Questions on the material:
1. In the text on seafarers and crew change, who does the writer name as the real culprits?
2. Go on with the text about seafarers and crew change, picking up after its final sentence.

START Text shown

Is that really a way to treat key workers, which is what our seafarers truly are?

Without these front-line workers shipping would come to a grinding halt, and with that we would all be without food, clothes, energy and medical supplies in a matter of weeks... something too few people are aware of.

It is not the shipowners and shipmanagers who are being difficult. They are doing everything in their power to execute crew change against a constantly changing but increasingly impossible background.

No, the real culprits here are the ports and nations who decide that, yes, they want the ships and their cargo, but no, they do not allow crew change. Not on my door step! You can do that somewhere else, thank you very much!

East of the Suez Canal, crew change is an exception rather than the rule today. And the problem with that beggar-thy-neighbour attitude is that it is a frontal assault on the integrity of the very supply chain that we all rely on, and mostly so by the nations and ports that are the biggest beneficiary of shipping.

Add to that, it’s a blatant disregard for the humanitarian costs of all this to seafarers from around the world. These often-invisible but absolutely indispensable hard-working individuals, and their families, are suffering because of it.

END Text shown
START Data excerpts

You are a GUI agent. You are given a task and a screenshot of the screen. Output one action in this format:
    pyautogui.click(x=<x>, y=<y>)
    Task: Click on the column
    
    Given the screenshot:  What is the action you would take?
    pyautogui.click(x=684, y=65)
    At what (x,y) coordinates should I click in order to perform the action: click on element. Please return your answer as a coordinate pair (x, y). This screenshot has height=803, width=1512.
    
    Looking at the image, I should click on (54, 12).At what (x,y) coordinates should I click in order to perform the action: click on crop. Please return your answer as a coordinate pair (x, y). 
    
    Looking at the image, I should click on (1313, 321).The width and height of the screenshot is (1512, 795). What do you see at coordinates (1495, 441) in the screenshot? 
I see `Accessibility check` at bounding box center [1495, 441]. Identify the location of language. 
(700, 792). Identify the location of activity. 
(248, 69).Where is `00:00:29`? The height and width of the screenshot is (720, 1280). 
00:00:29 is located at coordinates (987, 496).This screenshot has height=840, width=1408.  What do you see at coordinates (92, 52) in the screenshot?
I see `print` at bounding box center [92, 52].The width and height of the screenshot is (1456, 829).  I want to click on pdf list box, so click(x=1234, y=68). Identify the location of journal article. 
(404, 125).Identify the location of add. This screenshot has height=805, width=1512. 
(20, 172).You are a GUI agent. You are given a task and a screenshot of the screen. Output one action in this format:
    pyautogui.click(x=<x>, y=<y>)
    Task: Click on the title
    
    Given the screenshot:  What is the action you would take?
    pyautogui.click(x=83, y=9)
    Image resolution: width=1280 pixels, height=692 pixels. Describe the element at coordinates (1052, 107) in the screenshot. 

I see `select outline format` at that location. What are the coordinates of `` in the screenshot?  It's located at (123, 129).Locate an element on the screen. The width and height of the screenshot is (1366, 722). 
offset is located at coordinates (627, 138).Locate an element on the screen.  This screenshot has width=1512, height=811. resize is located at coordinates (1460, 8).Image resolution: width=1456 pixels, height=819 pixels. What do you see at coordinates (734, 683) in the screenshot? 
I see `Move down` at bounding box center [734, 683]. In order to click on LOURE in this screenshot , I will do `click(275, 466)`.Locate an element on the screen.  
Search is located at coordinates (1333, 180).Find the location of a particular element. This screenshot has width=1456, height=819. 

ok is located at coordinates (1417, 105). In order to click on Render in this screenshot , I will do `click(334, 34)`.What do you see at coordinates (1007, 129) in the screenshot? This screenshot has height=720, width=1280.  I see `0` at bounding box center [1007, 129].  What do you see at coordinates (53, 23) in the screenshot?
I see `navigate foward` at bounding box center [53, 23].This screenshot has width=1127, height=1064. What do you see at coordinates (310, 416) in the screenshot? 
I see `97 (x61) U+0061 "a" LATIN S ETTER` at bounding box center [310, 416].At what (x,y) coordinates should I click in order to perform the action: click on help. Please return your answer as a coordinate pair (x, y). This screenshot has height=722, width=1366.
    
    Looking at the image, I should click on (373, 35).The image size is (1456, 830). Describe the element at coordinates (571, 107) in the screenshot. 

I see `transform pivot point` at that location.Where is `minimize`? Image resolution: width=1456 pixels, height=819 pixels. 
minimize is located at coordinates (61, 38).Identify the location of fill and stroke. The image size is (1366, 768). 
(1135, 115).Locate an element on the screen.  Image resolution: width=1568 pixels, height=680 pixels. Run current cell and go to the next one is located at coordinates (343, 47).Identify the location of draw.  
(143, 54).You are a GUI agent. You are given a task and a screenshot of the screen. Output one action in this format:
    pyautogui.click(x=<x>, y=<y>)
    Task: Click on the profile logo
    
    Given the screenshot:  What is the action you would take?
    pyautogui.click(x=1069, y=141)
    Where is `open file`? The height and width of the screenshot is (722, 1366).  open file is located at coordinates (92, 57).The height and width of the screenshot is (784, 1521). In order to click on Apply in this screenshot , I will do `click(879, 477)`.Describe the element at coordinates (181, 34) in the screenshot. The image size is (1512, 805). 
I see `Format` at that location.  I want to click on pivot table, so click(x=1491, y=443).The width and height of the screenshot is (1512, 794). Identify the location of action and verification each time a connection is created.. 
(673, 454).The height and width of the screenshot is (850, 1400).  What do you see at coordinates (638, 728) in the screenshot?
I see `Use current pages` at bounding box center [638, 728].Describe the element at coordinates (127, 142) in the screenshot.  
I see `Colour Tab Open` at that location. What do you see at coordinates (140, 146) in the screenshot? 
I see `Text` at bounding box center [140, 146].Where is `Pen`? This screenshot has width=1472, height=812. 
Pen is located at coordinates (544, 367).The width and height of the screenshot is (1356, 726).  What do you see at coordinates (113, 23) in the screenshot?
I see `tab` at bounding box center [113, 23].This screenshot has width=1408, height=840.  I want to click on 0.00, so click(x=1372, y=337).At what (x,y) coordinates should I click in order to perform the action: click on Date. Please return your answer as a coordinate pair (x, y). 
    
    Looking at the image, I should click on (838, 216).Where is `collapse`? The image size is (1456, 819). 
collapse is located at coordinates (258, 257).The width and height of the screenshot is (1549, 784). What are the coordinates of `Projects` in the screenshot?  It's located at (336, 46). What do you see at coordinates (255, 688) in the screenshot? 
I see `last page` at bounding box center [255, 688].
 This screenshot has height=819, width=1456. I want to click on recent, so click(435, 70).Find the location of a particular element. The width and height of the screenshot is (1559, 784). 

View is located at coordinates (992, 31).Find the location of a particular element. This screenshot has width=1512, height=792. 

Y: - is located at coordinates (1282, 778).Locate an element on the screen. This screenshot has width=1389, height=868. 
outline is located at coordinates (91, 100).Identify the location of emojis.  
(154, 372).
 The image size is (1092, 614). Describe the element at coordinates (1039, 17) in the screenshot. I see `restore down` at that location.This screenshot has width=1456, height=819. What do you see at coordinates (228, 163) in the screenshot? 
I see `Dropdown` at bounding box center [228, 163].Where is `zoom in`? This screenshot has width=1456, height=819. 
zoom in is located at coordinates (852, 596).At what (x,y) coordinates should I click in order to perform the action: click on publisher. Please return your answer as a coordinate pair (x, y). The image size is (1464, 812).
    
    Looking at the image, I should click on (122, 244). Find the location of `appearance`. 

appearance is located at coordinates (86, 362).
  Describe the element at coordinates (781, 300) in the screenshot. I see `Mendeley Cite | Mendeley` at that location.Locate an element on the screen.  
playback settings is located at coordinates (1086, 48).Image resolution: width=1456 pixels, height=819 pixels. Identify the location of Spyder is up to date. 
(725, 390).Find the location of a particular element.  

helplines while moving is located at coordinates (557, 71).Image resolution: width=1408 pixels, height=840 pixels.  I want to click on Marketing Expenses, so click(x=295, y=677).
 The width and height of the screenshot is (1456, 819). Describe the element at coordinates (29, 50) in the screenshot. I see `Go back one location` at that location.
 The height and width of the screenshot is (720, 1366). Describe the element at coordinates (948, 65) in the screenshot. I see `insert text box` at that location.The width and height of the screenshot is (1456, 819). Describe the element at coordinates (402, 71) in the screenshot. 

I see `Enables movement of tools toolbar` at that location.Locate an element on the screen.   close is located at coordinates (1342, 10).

END Data excerpts

Responses:
1. The ports and nations that want the ships and their cargo but do not allow crew change.

2.
Mental health issues, including suicide are on the rise. Depression and apathy on board is making navigation, cargo operations and critical maintenance more risky, with potentially grave consequences for lives, the environment and property. And when it does go wrong, the public will blame the seafarers, the shipowners and the shipmanagers for “running a substandard operation”.

But no part of this supply chain is an island, and we cannot do it alone. Without the willingness of all stakeholders — crew, owners, managers, flag and port state, and charterers — the integrity of the supply chain is at risk, as are individual lives and livelihood.

So where is the outrage against the ports and nations that are the real culprits in this crisis? They are having their myopic, egocentric policies because they get away with it, with impunity. Again and again. Nobody is refusing to deliver goods/cargoes to ports that don’t play their important role in ensuring that the 1.5m men and women who serve on board can do so under acceptable conditions.

Charterers are willing to move the cargo, also to ports that refuse crew change — and sometimes even refuse medical support toward emergencies. Shipowners and shipmanagers are willing to put their ships to use for these cargoes, despite the fact that their employees are on the receiving end of these ports’ unsustainable rejection of crew change. And seafarers are faithfully continuing to do their job, even in ports where they are being treated in an absolutely inhumane way.

Adding insult to injury, it makes absolutely no change to these ports’ policies whether the seafarers are vaccinated or not.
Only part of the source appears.